== About this task ==
Return all of the data verbatim, dropping any picture.

== Records to process ==
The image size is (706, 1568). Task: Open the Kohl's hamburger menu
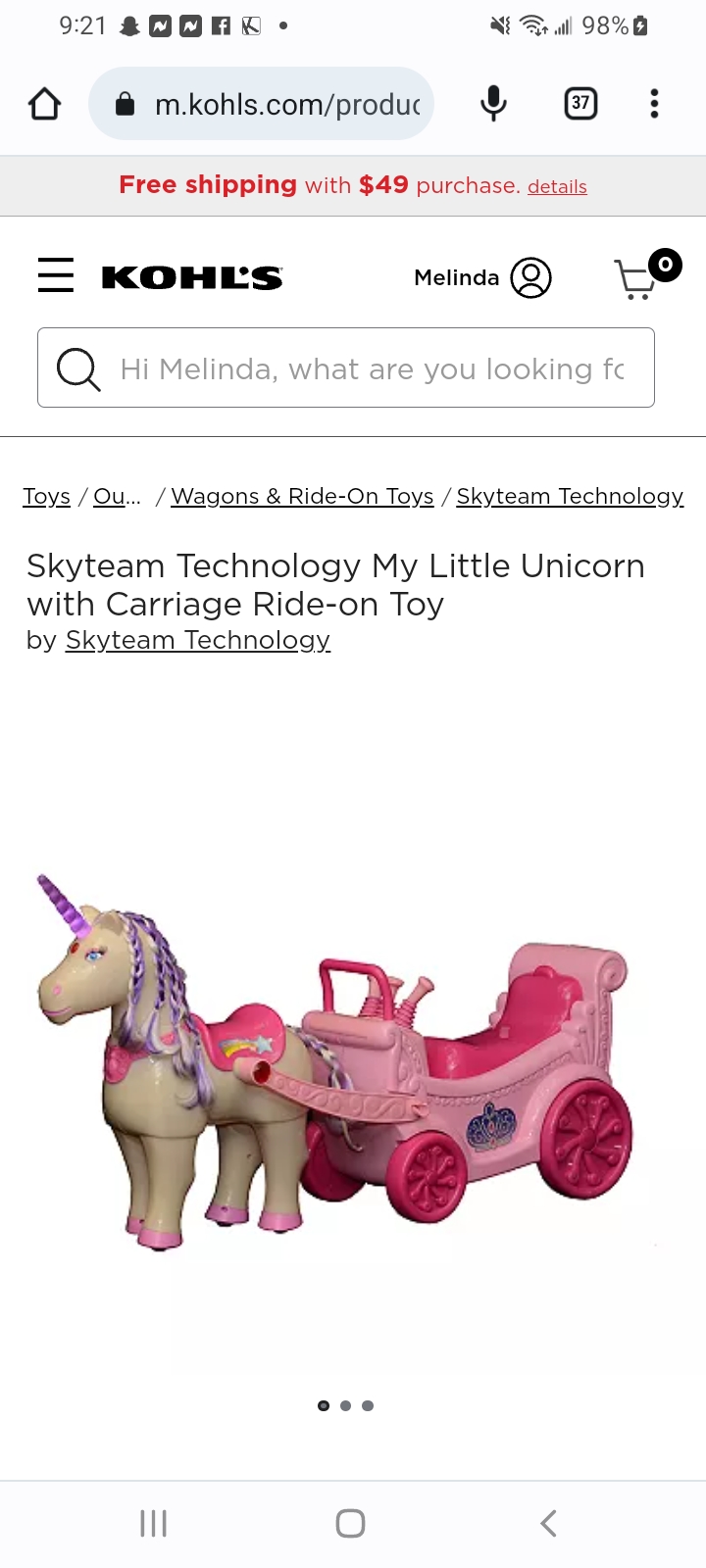(x=56, y=275)
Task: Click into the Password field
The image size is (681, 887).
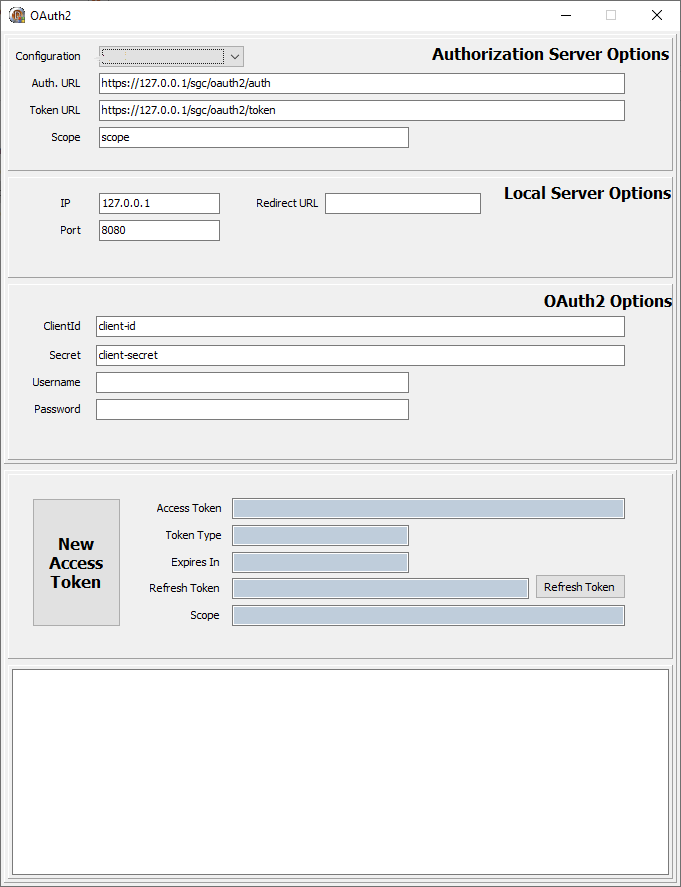Action: point(252,409)
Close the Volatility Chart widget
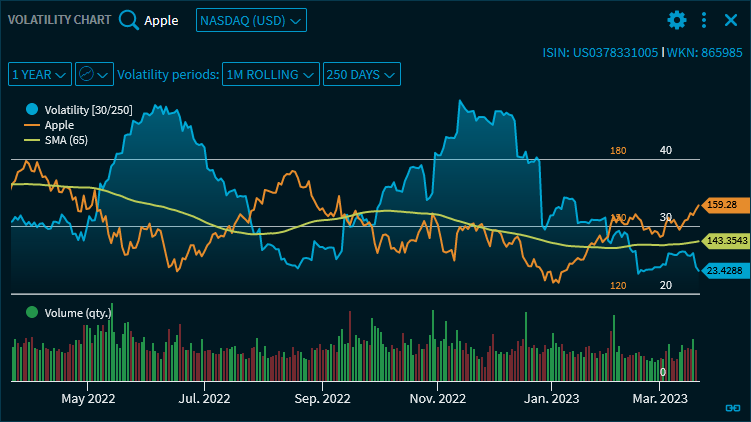Image resolution: width=751 pixels, height=422 pixels. [731, 20]
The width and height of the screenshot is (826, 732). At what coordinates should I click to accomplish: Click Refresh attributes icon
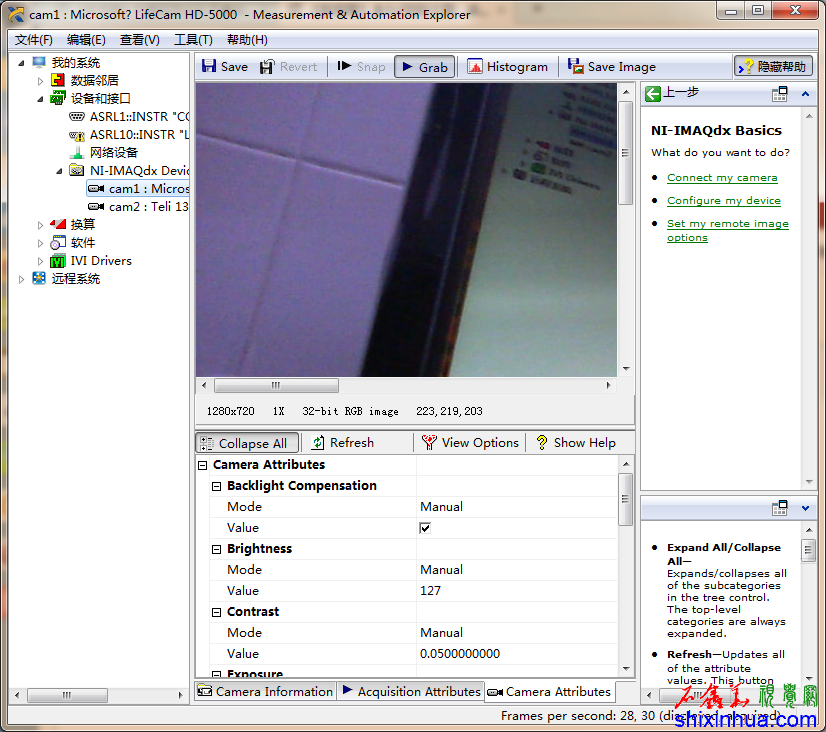click(318, 443)

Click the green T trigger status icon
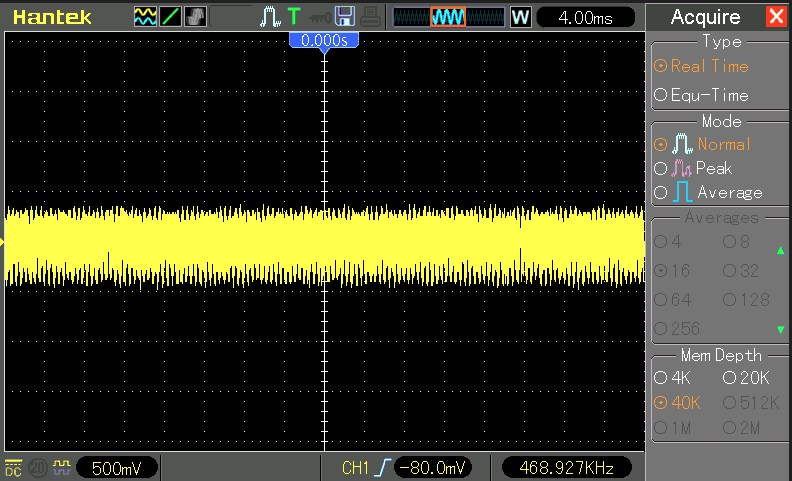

== Answer for this exercise ==
The image size is (706, 1568). Task: Open the Kohl's hamburger menu
(x=56, y=275)
Task: Click into the Password field
The image size is (681, 887).
Action: point(252,409)
Close the Volatility Chart widget
Image resolution: width=751 pixels, height=422 pixels. [731, 20]
The width and height of the screenshot is (826, 732). At what coordinates should I click to accomplish: Click Refresh attributes icon
click(318, 443)

Click the green T trigger status icon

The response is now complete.